• [Extrait]
Gantry 5

 

N° 859 08/02/2024  Deux grandes manifestations contre la guerre d'Algérie ont été réprimées dans le sang à quelques mois d'intervalle, celle du 17 octobre 1961 et celle du 8 février 1962. La première causa la mort de plusieurs dizaines de travailleurs algériens, peut-être davantage, car aucun chiffre précis n'a jamais pu être établi; la seconde, fit 8 victimes, au métro Charonne, à Paris, et blessa, au total, plus de 250 manifestants.
Alors que la guerre en Algérie arrive à son terme du fait de la victoire du peuple algérien sur l'impérialisme français qui l'a contraint à accepter l’indépendance(1).
Les partisans de l'Algérie française font tout pour empêcher ce processus et sèment la terreur fasciste sur le territoire algérien et français.
Sous le couvert de l'Organisation de l'Armée Secrète (OAS), ces factieux assassinent en Algérie et en France des algériens et des français luttant pour l'indépendance de l'Algérie. En janvier 1962, l'OAS multiplie les attentats visant des personnalités ou organisations politiques. Le 4 janvier, un commando mitraille l'immeuble du Parti communiste, blessant grièvement un militant. Puis ce fut le domicile de Jean-Paul Sartre qui fut l'objet d'un plasticage. Le 7 février, l'OAS lança une nouvelle campagne d’attentats visant une dizaine de personnalités. La bombe qui explosa devant le domicile d'André Malraux, le ministre de la Culture, défigura une fillette(2) de 4 ans.
Un rassemblement pacifique est prévu le 8 février Place de la Bastille, à l'appel du Parti communiste, du PSU, de la CGT et d'autres syndicats comme la CFTC, la FEN et l'Unef ainsi que des organisations de gauche, elle est interdite par le préfet Maurice Papon, sur fond d'état d'urgence en vigueur depuis avril 1961.
 
Les organisateurs appellent "les travailleurs et tous les antifascistes de la région parisienne à proclamer leur indignation, leur volonté de faire échec au fascisme et d'imposer la paix en Algérie".
Cinq cortèges de manifestants partis de différentes stations du métro doivent rejoindre la Bastille. La police a ordre de disperser coûte que coûte les rassemblements. Les heurts sont très violents avec les forces de l'ordre mais c'est au retour que le drame éclatera. Boulevard Voltaire les CRS chargent, "matraques en avant", les manifestants cherchant à fuir les charges policières et s'engouffrent dans le métro Charonne.

• [Données fournies]

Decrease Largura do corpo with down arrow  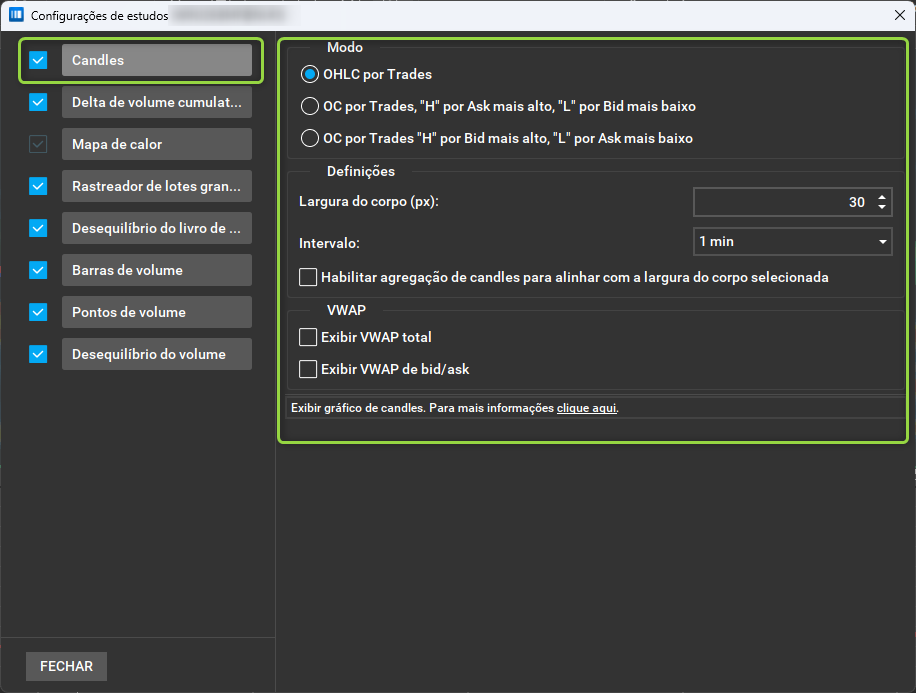882,207
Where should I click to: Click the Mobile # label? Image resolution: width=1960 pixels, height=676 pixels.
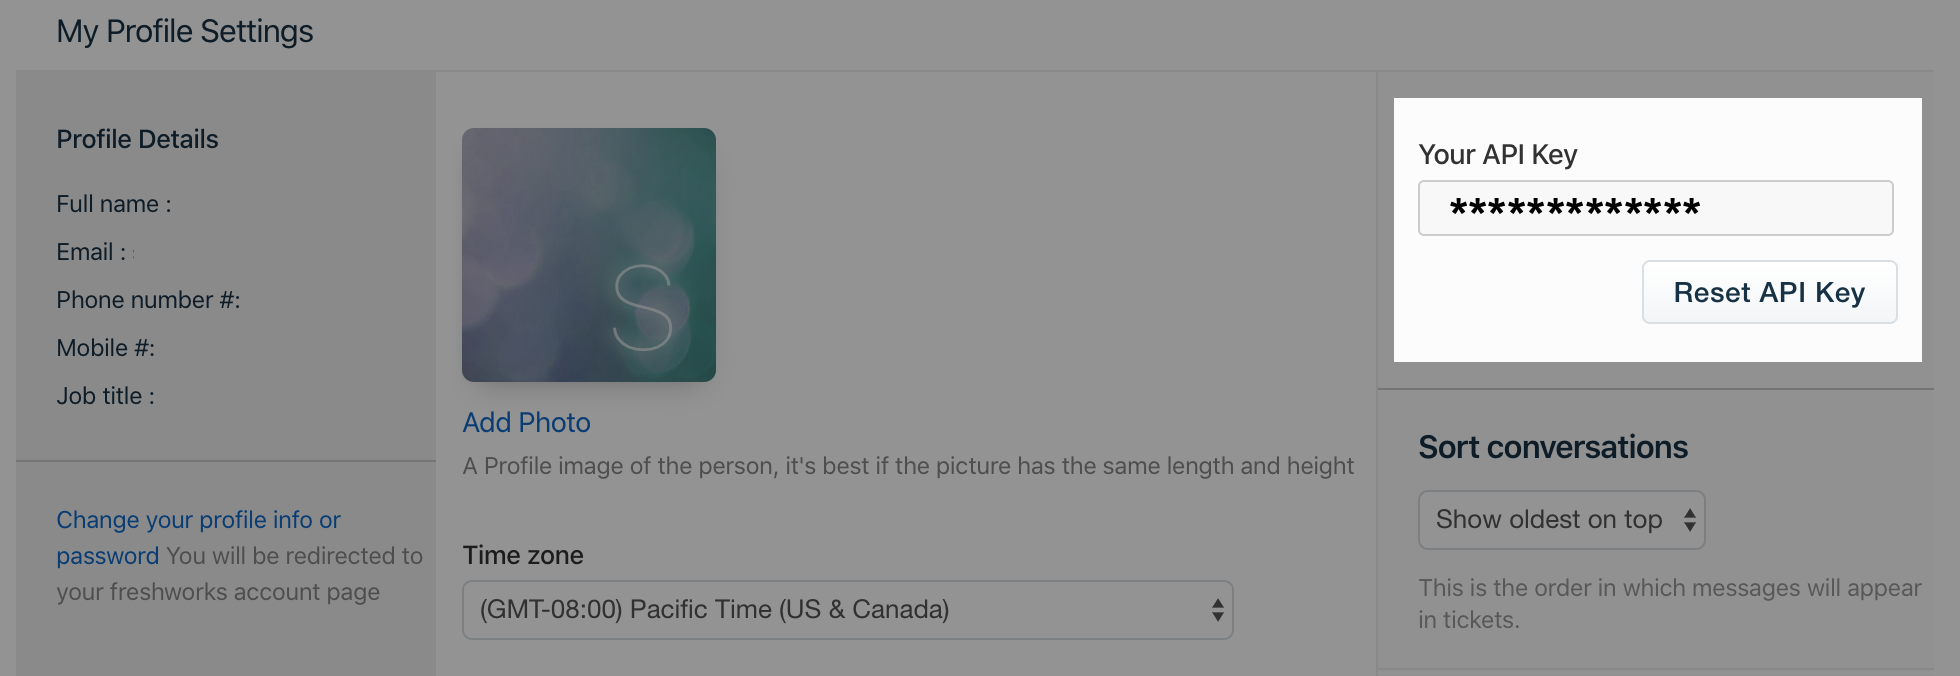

• [Travail demandé]
• A. D'après l'extrait, combien de victimes la manifestation du 8 février 1962 a-t-elle faites au métro Charonne ?
• B. Reproduisez fidèlement le passage de l'extrait qui commence par « Les organisateurs appellent » et se poursuit jusqu'à « le métro Charonne. ».
Les données sont sans rapport avec l'extrait.

• [Corrigé]
• A. Elle a fait 8 victimes.

• B.
Les organisateurs appellent "les travailleurs et tous les antifascistes de la région parisienne à proclamer leur indignation, leur volonté de faire échec au fascisme et d'imposer la paix en Algérie".
Cinq cortèges de manifestants partis de différentes stations du métro doivent rejoindre la Bastille. La police a ordre de disperser coûte que coûte les rassemblements. Les heurts sont très violents avec les forces de l'ordre mais c'est au retour que le drame éclatera. Boulevard Voltaire les CRS chargent, "matraques en avant", les manifestants cherchant à fuir les charges policières et s'engouffrent dans le métro Charonne.